It's funny that how author simply ignores the massive underlying changes in Vista such as UAC, integrity levels and outcome of all these changes. and believes that Vista was mostly about GUI.
But if you are someone who keeps cracking into gmail account you will just workaround it (easiest way I assume will be disabling Javascript?) if you go further you can just firewall everything except gmail, or use a proxy to remove this protection on the fly.
Even though this will provide some benefit against a serial cracker this will be useless at the end.
You are right, this will work only if the gadget is enabled. Its a protection against simple password attacks. If google makes this a "privileged" app (like chat, etc) such that this always runs, it would be better.
A simpler way to work around this is to switch to Gadget mode. This certainly is a limitation. Any ideas to overcome this ?

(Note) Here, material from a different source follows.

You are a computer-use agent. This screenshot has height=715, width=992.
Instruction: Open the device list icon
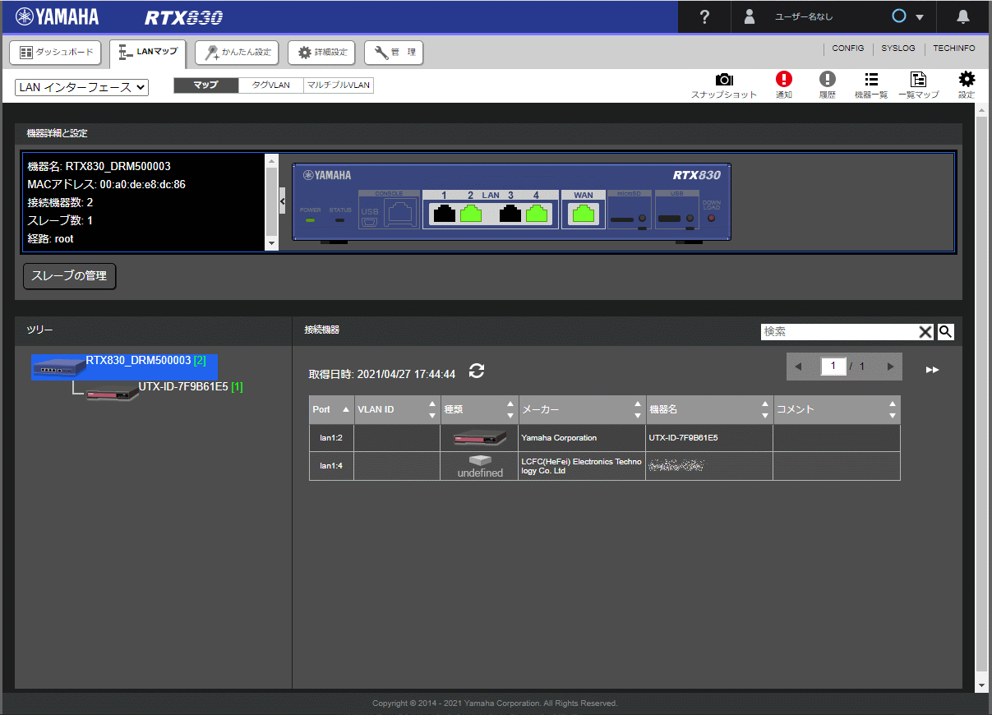pos(871,80)
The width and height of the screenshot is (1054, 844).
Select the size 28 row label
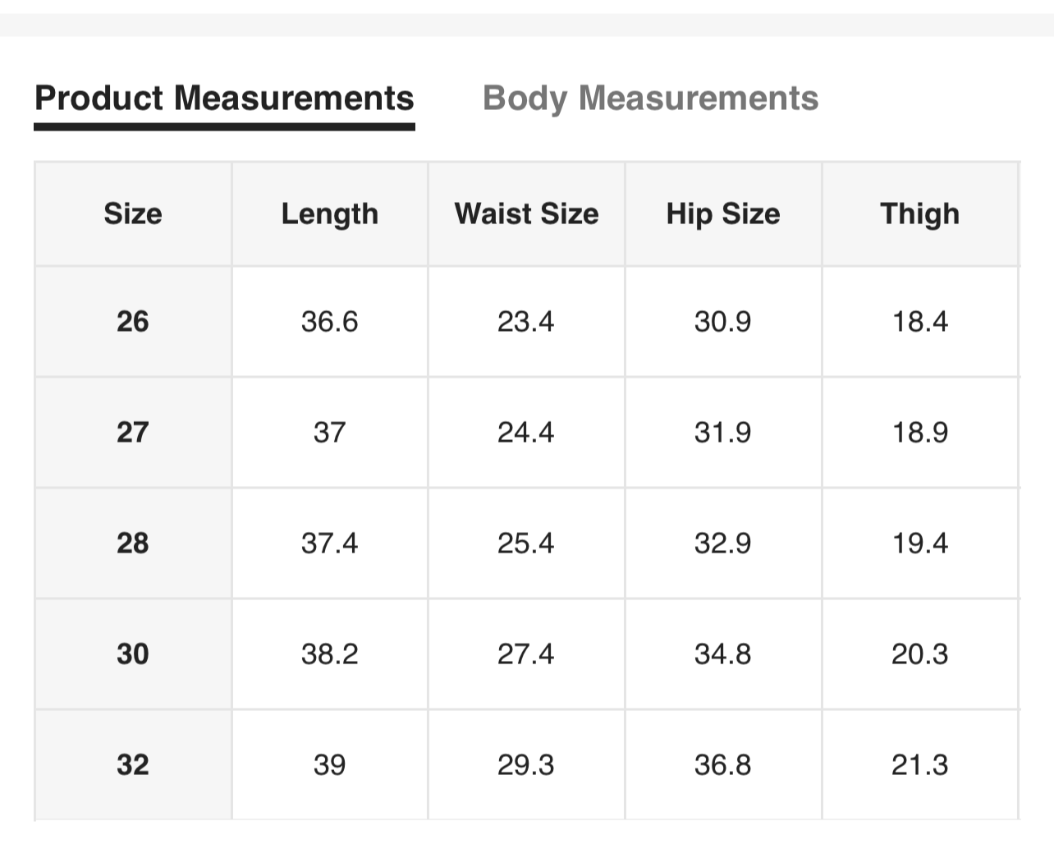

Hence, if there is a way to ensure that the gadget always runs before gmail loads, this would become 100% secure.
This is definately not a "total" solution as the gadget can be disabled. Things like Basic mode wont have the gadget, and the serial cracker can get into that. Any ideas on how to prevent that ?
There is well known old honeypot trick. using webbugs in a juicy mail stored in the gmail. This e-mail can be stored with label such as "passwords". When the attacker looks at it, it will load a remote image, and now you know, someone from an IP address just seen your e-mail.